New Bitcoin mine proposed in Mississippi could lower energy bills, but the math is murky
A 30 MW crypto mining facility pitched for Starkville is drawing attention for what it promises residents, and skepticism about whether it can deliver
A new crypto mining facility is being pitched for Starkville, Mississippi, and local officials are being told it could lower energy bills for families. That claim is doing a lot of heavy lifting.
The proposal, which surfaced on June 16, 2026, calls for a 30 megawatt facility near a Starkville Utilities substation on Industrial Park Road. If approved, the operation would become the second-largest customer of Starkville Utilities, behind only the city’s largest existing industrial accounts.
What’s actually being proposed
The proposed Starkville facility would pull up to 30 MW of power continuously and would require up to 20,000 gallons of water per day, used primarily for cooling the hardware.
The pitch to local officials centers on a straightforward economic argument: a large new customer signing on to a municipal utility can help spread fixed infrastructure costs across a wider base, theoretically reducing the per-unit cost for everyone else on the grid.
The project remains in early review stages. No confirmed approval has been issued as of the latest available reporting, and the proposal has not yet cleared the regulatory and community input processes that typically precede a green light for facilities of this scale.
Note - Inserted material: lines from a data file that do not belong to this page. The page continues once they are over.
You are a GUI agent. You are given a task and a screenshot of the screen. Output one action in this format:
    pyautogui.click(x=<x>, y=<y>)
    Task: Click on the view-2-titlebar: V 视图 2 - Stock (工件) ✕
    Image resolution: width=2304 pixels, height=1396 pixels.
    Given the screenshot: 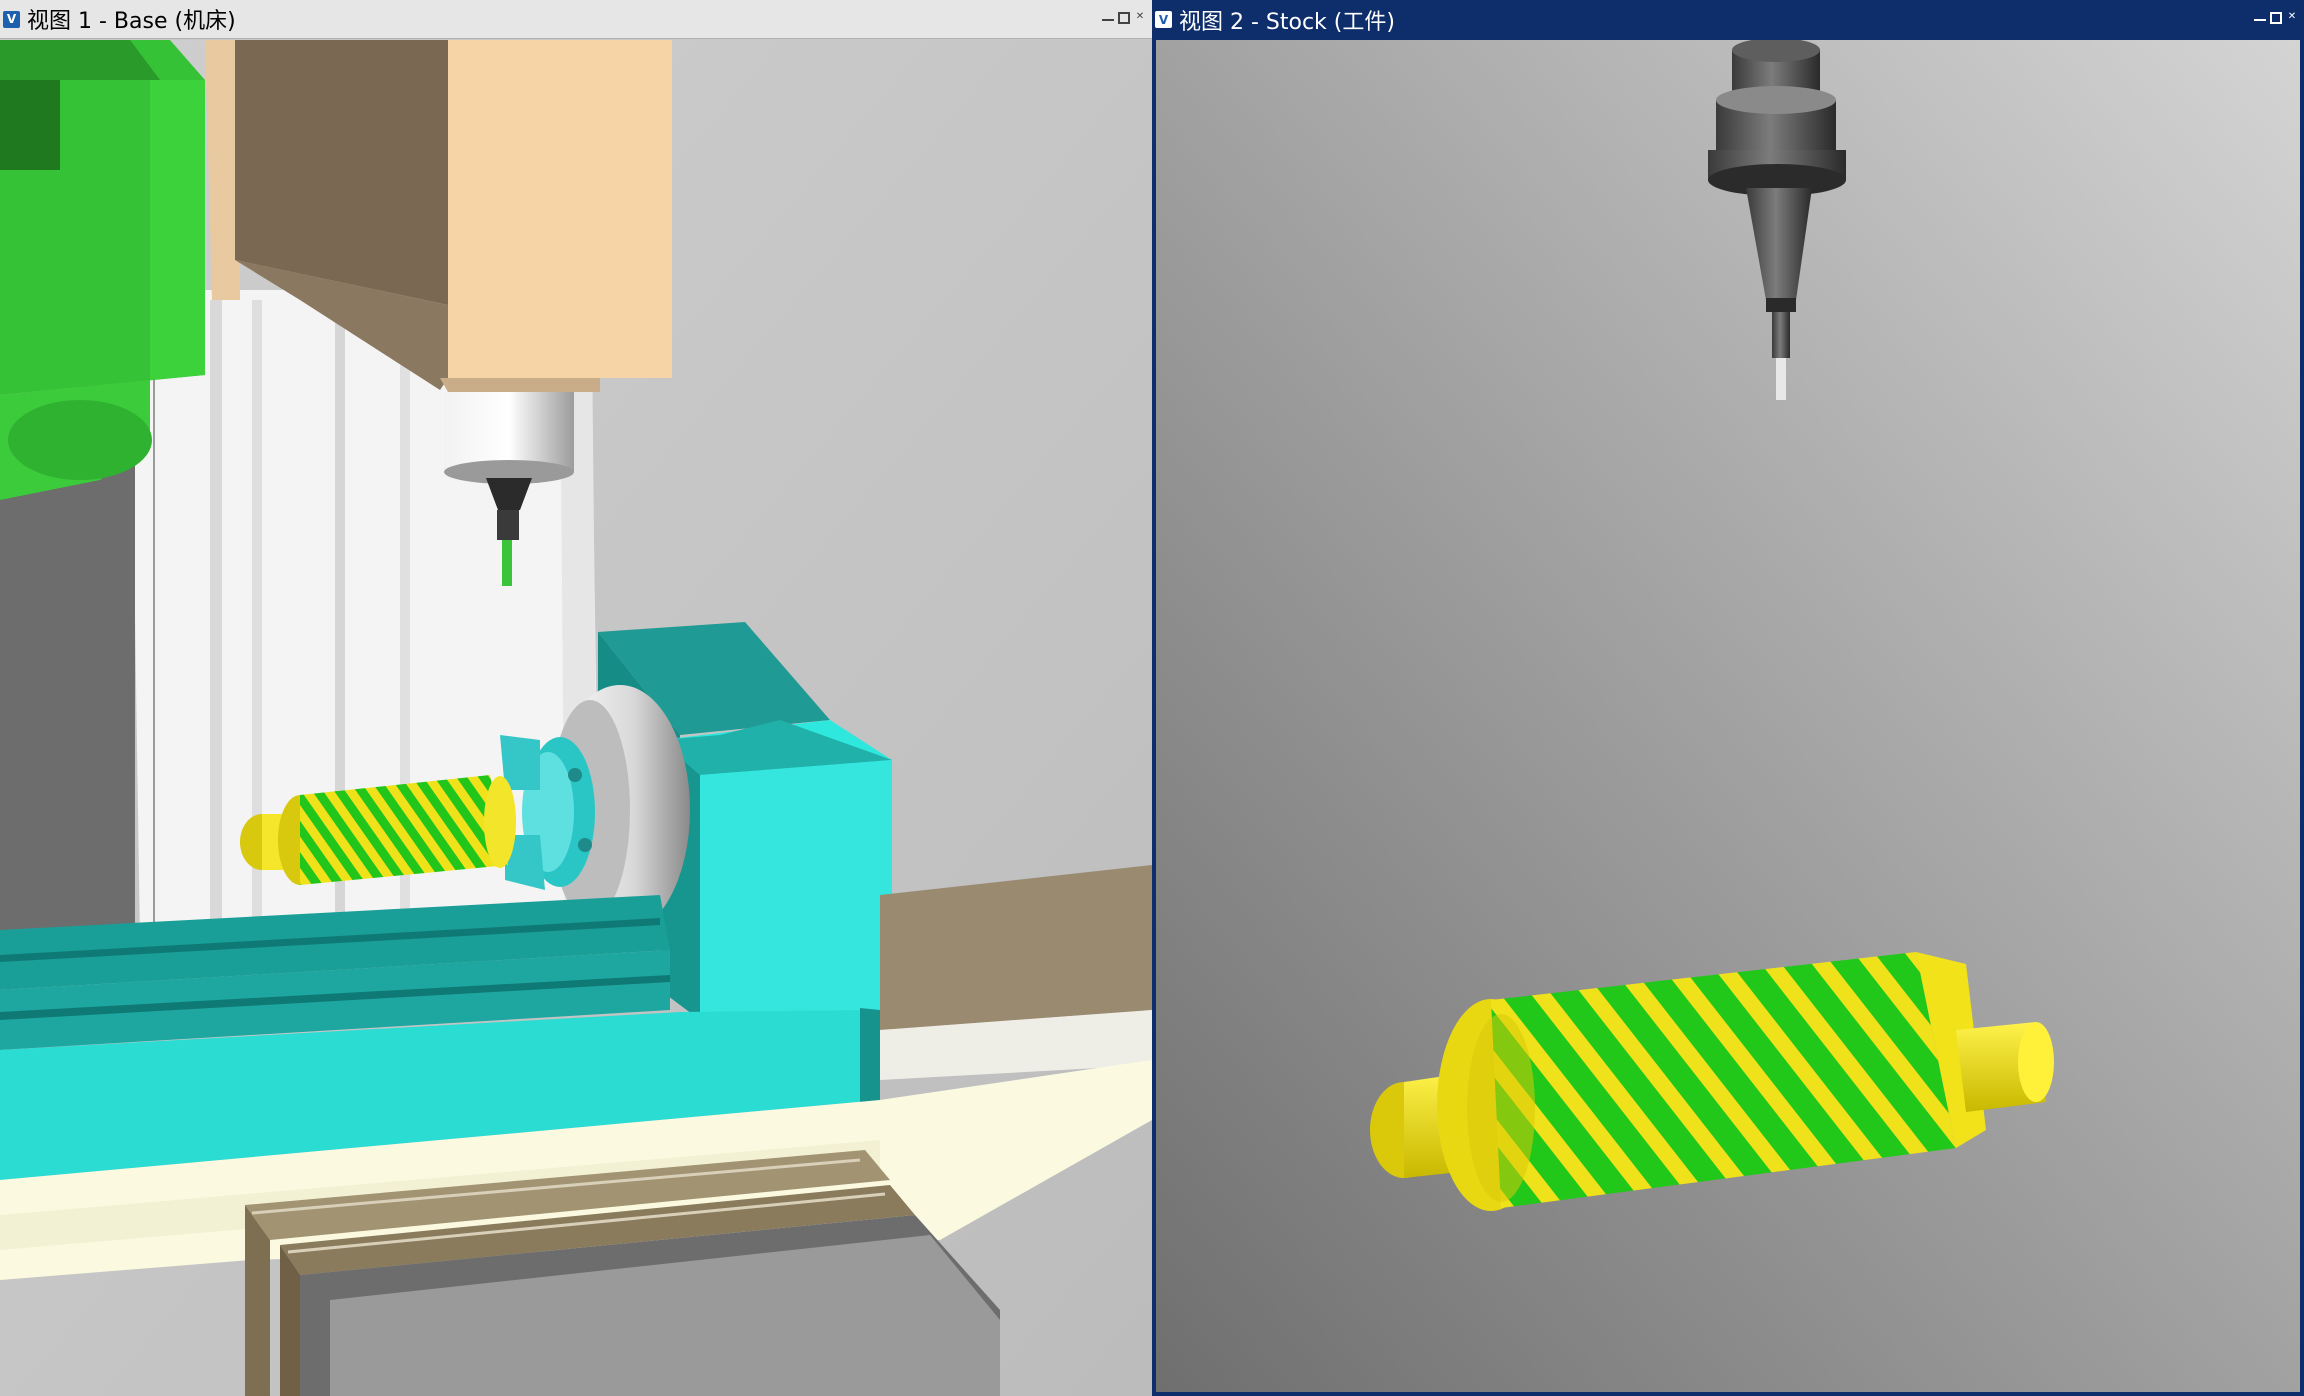 What is the action you would take?
    pyautogui.click(x=1728, y=20)
    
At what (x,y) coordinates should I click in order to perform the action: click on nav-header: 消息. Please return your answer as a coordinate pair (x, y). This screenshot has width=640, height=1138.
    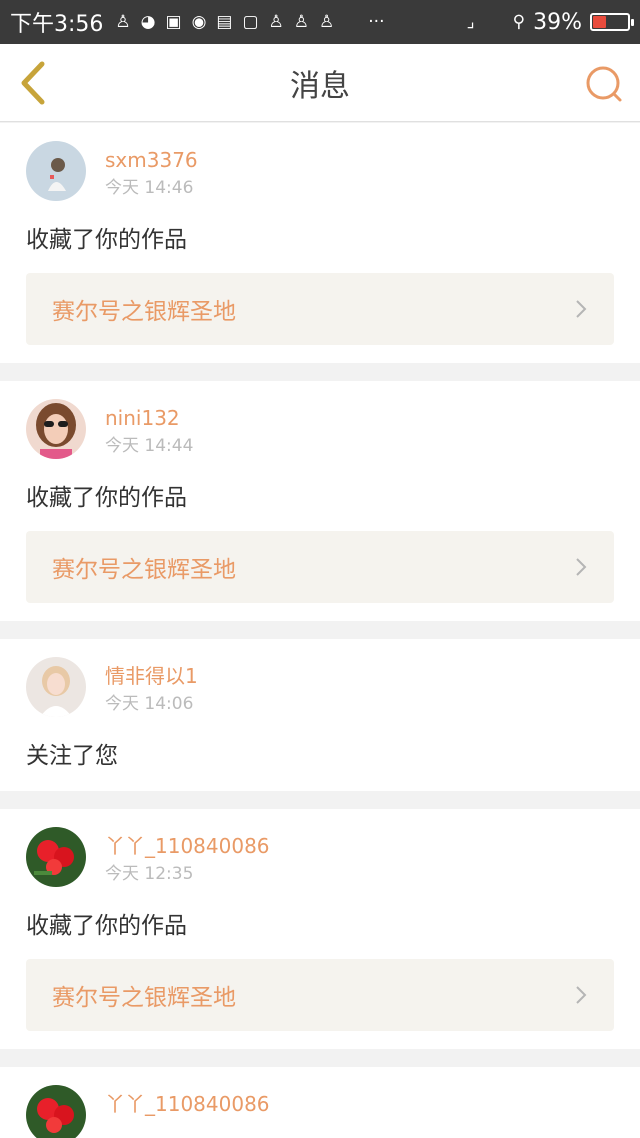
    Looking at the image, I should click on (320, 83).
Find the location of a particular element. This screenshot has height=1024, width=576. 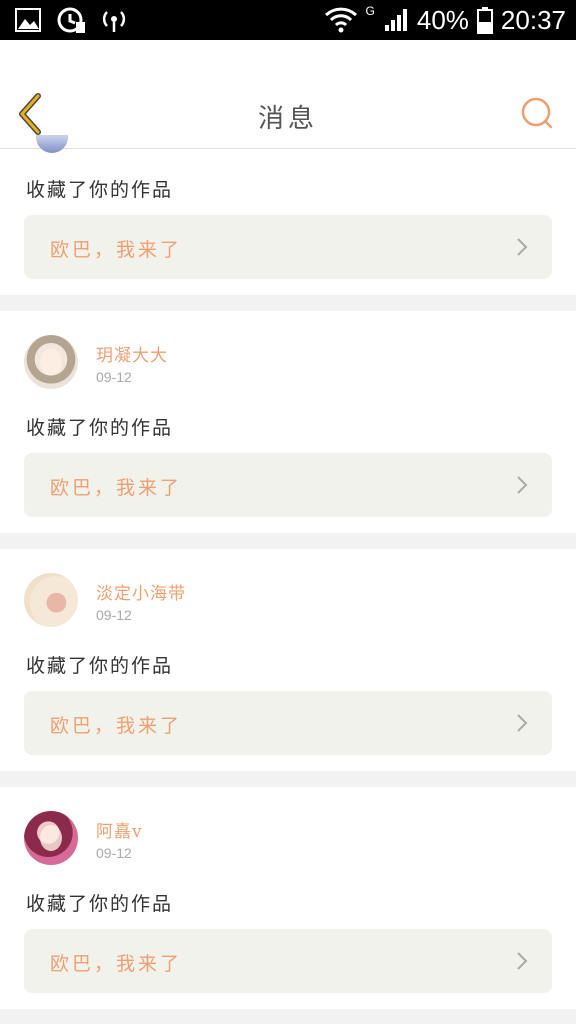

status-left-icons is located at coordinates (71, 20).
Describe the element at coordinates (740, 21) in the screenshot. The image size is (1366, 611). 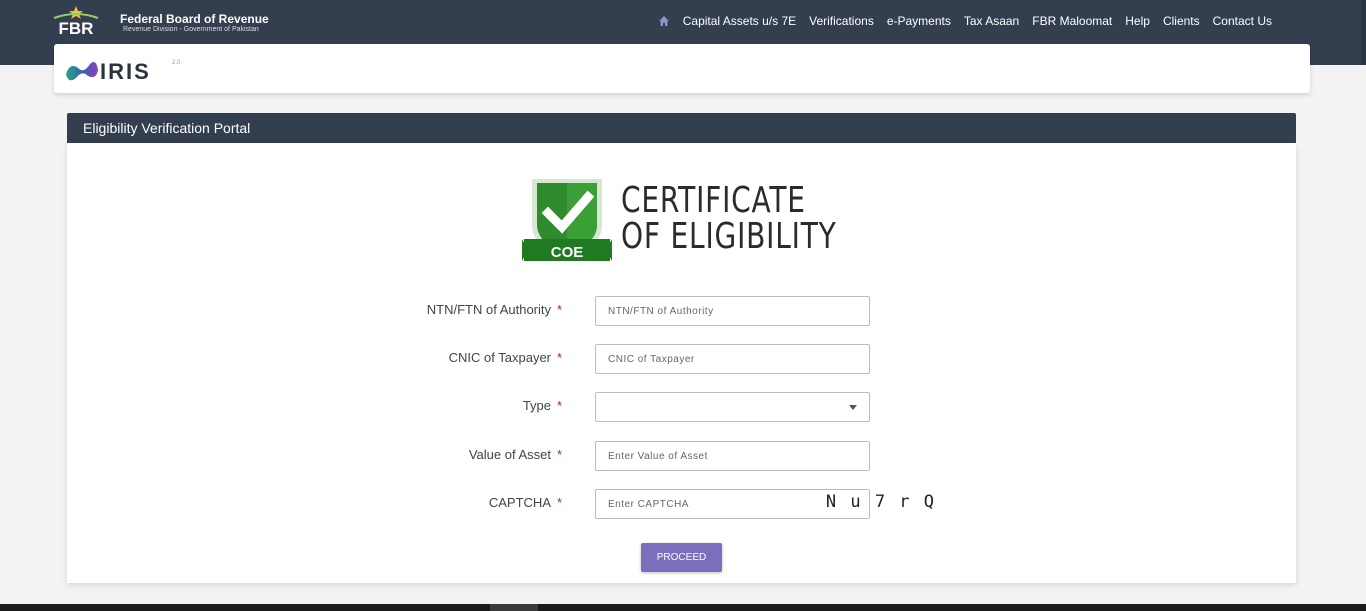
I see `nav-capital-assets: Capital Assets u/s 7E` at that location.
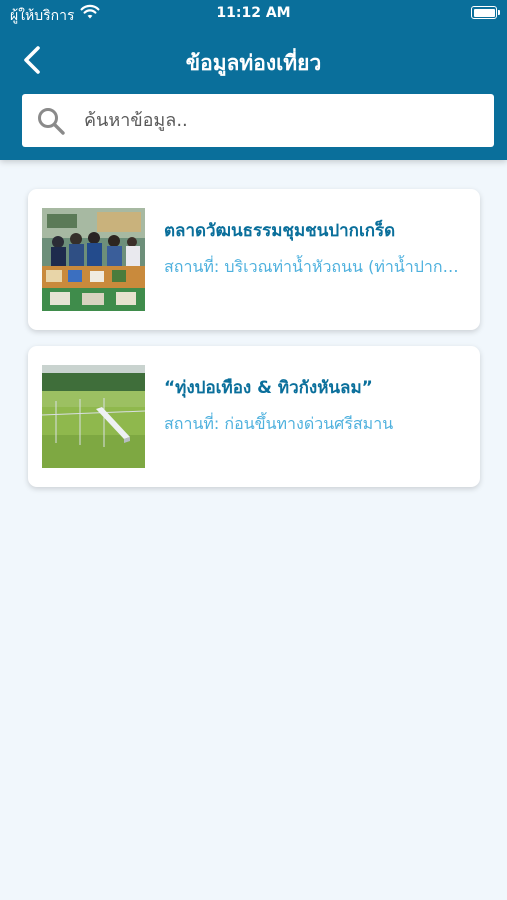  What do you see at coordinates (279, 424) in the screenshot?
I see `place-location: สถานที่: ก่อนขึ้นทางด่วนศรีสมาน` at bounding box center [279, 424].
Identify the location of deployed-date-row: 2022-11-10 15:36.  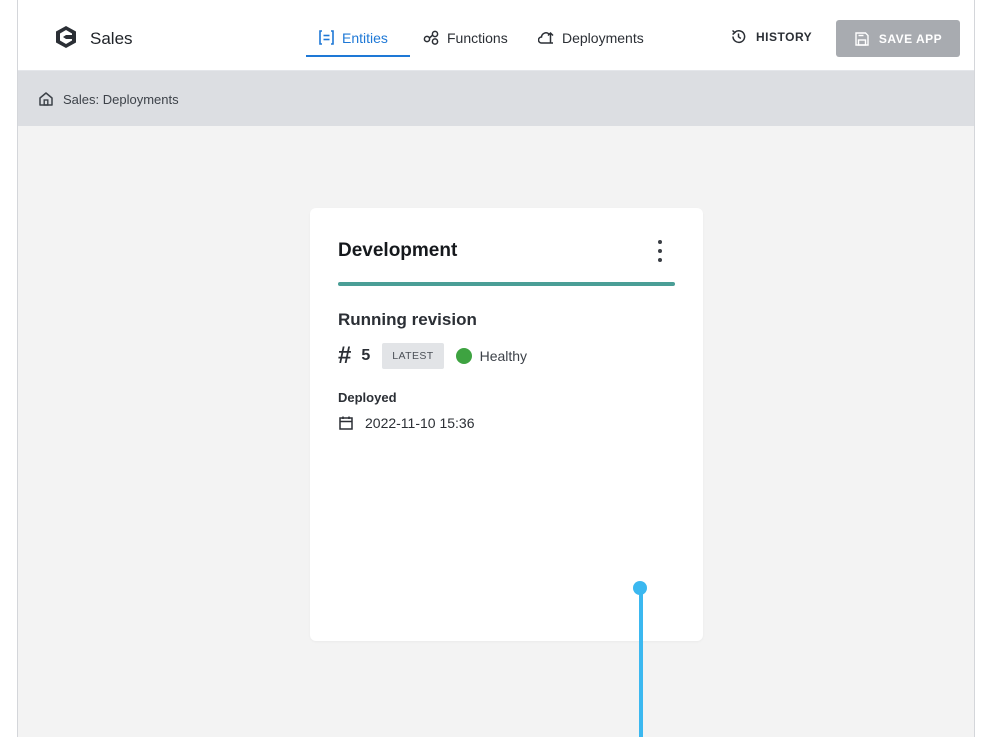
(406, 423).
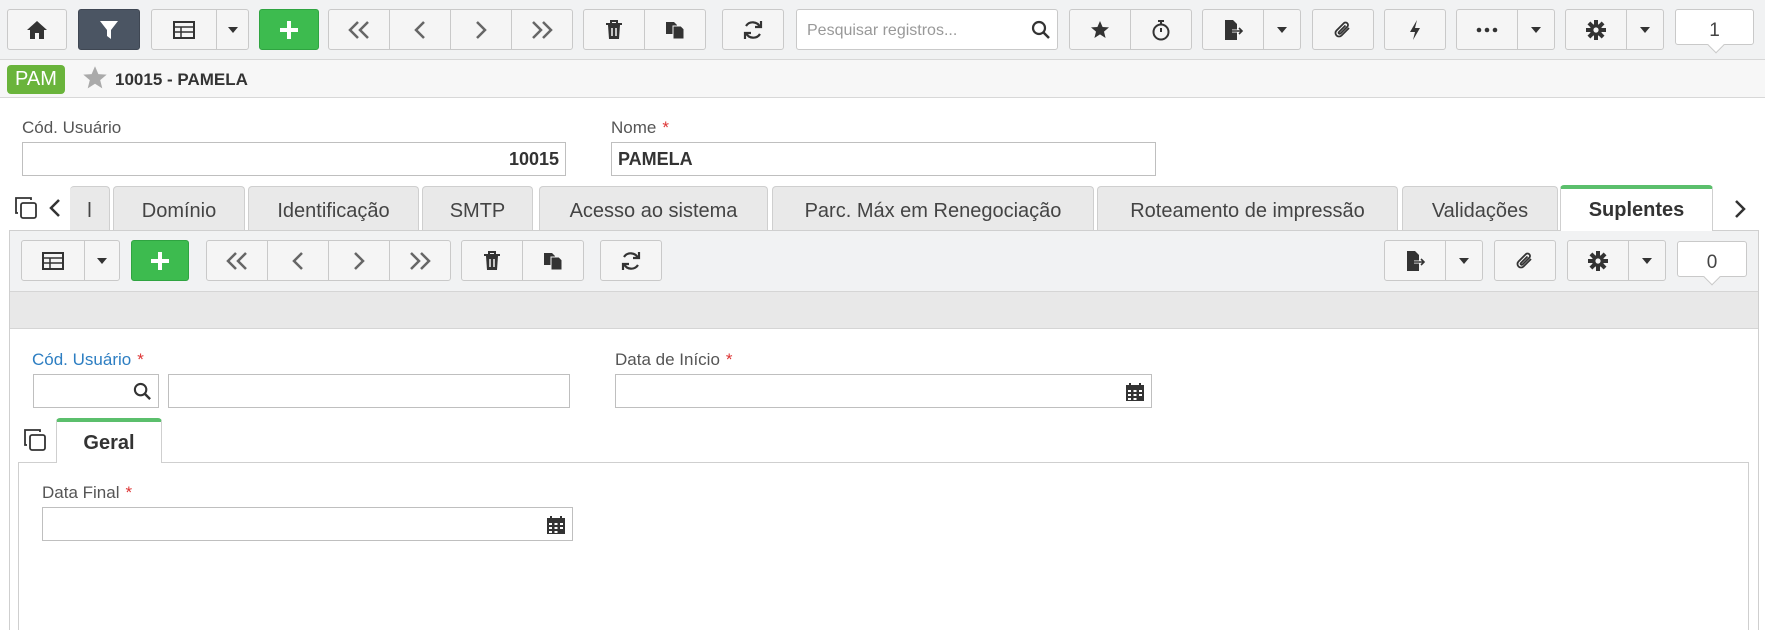 This screenshot has height=630, width=1765. I want to click on end-date-field, so click(308, 524).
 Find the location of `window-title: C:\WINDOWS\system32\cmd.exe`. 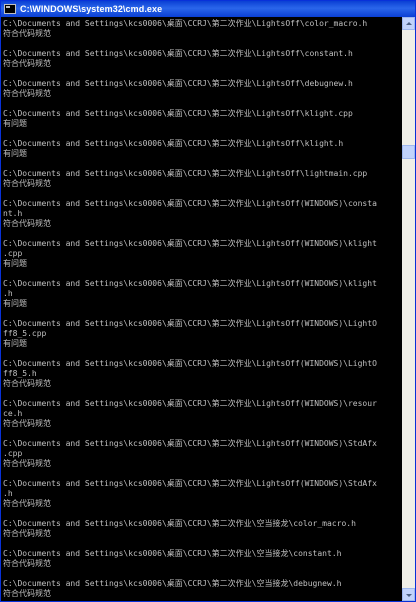

window-title: C:\WINDOWS\system32\cmd.exe is located at coordinates (92, 9).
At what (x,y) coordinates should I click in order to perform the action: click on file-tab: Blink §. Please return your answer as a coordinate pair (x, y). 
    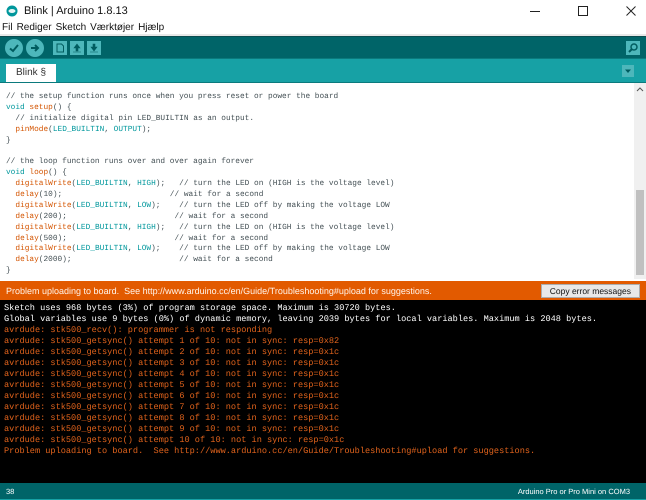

The energy bill promise and its complications
Communities in states ranging from Texas to Kentucky and New York have navigated versions of this tension. In some cases, mining operators have negotiated favorable industrial rates that shift a disproportionate cost burden onto residential customers. Regulators in multiple states have opened formal inquiries into exactly this dynamic over the past few years.
Mississippi’s legislature moved in 2023 to protect Bitcoin mining operations through state-level legislation, signaling a broadly favorable regulatory posture at the state level.
No mechanism has been publicly identified or documented that would directly reduce residential energy costs as a result of this specific project. The claim that bills could drop is plausible in theory under the right rate structure, but it has not been substantiated with specifics tied to this proposal.
Mississippi’s growing profile in Bitcoin mining
CleanSpark, one of the larger publicly traded Bitcoin mining companies in the US, acquired multiple mining sites in Mississippi in 2024 for multi-million dollar sums, adding to the state’s existing mining infrastructure.
The Starkville facility, if approved, would be positioned next to an existing utility substation, a site likely chosen at least partly for its grid proximity, which reduces the infrastructure buildout required to connect a high-demand operation to reliable power.
Mining facilities generate relatively few jobs per megawatt of power consumed compared to traditional industrial tenants, which is a point critics regularly raise in local approval processes.
What investors and residents should watch
For Starkville residents and ratepayers, the key question is whether the city’s utility commission will negotiate a rate structure that genuinely benefits the broader customer base or primarily subsidizes an industrial operator’s power costs.
The project’s early review status means there are still multiple decision points before anything gets built. Community feedback, utility commission votes, and environmental review processes all sit between the current proposal and a functioning mining facility.